The Orange Jumper is ready for take off

In the framework of the NTP project, Fighter Aircraft Robust Power Management (FARPM), the National Aerospace Laboratory (NLR), in collaboration with and commissioned by the Royal Netherlands Air Force, conducted a flight test with the Orange Jumper (F-16), during which the demo profile was flown.

For the Fighter Aircraft Robust Power Management project, NLR uses calculation models to study the effects that  energy management and distribution has on the operational deployability of fighter jets.

In future, fighter jets, like the F-16, will demand more electrical power. It is as yet unknown how this generated energy will be internally distributed throughout the system, nor what consequences this could have for operational capability, airworthiness, maintenance and lifespan.
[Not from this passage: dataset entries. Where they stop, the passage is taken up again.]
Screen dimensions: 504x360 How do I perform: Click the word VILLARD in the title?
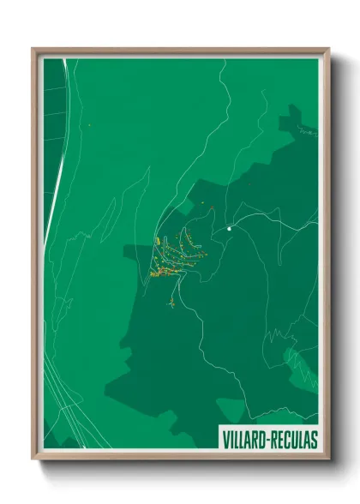click(x=243, y=439)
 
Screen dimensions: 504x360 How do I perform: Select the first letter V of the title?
click(x=225, y=439)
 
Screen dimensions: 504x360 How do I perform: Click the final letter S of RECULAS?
click(x=313, y=439)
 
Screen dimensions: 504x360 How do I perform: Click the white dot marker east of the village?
click(x=230, y=229)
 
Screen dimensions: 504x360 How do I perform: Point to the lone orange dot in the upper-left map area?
click(x=88, y=126)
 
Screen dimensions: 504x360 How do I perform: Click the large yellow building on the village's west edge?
click(x=157, y=273)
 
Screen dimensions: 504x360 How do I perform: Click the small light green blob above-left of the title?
click(x=230, y=411)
To research this, NLR set up the National Technology Programme (NTP), which is funded by the Netherlands Ministry of Defence until April 2012, after which, during the subsequent four years, the NTP will be a Ministry of Defence research program.

Under the auspices of the Dutch and US governments, during the NTP project, a Program Agreement is to be established in the field of energy  management and distribution in fighter jets, with collaborative research being conducted with the US Air Force Research Laboratories (AFRL) at Wright-Patterson AFB in Dayton, Ohio.
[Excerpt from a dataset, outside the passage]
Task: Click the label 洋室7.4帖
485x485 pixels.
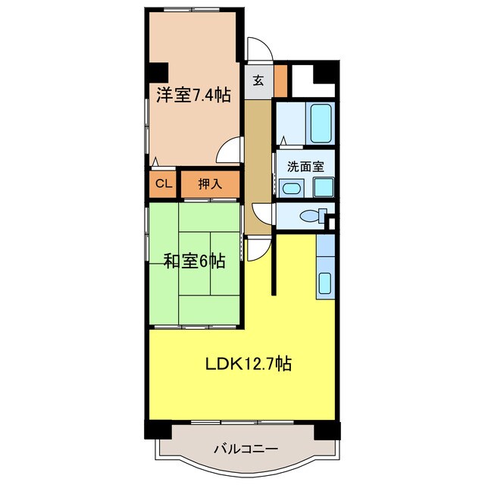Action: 193,95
Two flight tests were conducted, during which a measurement set was obtained that comprises the entire maneuverability capacity of the aircraft, as, during the demo, standard maneuvers were flown to the limit. This measurement data will be used to verify and validate the calculation models, which are under development at NLR.

The flight tests generated interest from an unexpected non-ally; that is, shortly before the Orange Jumper was set to depart on the first flight test from Leeuwarden Air Base, two unannounced Russian TU-95 Bears were detected approaching Dutch airspace. Two ‘Quick Reaction Alert’ F-16’s of the Royal Netherlands Air Force were immediately scrambled to intercept the Bears, which resulted in the flight tests starting 20 minutes late. It was the fourth time this year that Russian reconnaissance planes threatened to enter Dutch airspace.

NLR is extremely pleased with the outstanding collaborative efforts undertaken during the tests conducted with the Royal Netherlands Air Force and also with the resulting comprehensive data set. NLR is currently analyzing this data. Based on these findings, NLR will make recommendations to the Ministry of Defense.